If you don’t feel safe having these conversations with your partner, it is likely you are experiencing financial or other forms of abuse. It would be valuable for you to seek counsel from a domestic violence shelter’s legal division before leaving, if possible. They can guide you towards the best first steps to take before or when you leave. They also can help you identify documents you might need and ways to access them which will be easier to do when you are still in the home. This is especially true if you share children with the abuser. Remember, you may also reach out to an attorney for an initial consultation when you are ready.
At a minimum, you want to make copies of any recent bank or credit card statements and health, auto, or life insurance policies you can access. Then store them at a friend’s house or in a safe deposit box, which are relatively inexpensive to rent, where your partner will not find them. Take birth certificates, passports, marriage certificates and any other original documents you might need to live independently. Identify one or two family members whom you know you can trust and start coming up with a savings plan, even if it’s small, in case you need to leave the relationship. Make sure you do so in a new, separate account. Meanwhile, begin identifying a place you can stay while you are in transition, even if it means sleeping on a couch at a trustworthy friend’s house or at a domestic violence shelter. Your safety is of primary importance.

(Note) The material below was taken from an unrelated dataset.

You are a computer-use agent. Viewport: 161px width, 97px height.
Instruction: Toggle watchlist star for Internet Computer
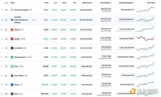point(2,10)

These types of relationships have roots of manipulation and control that go down deep and make it seem impossible to leave. And while we understand it feels that way we want you to know there is hope, there is a way out, and there are people who can and will help you get on your own two feet.
And if you are a responder who is walking alongside someone facing financial abuse, you may use this information to encourage and help them. Understanding financial abuse yourself will help you offer compassionate support as they struggle with what to do themselves. Having knowledge will enable the victim to trust you as they consider leaving the abusive situation.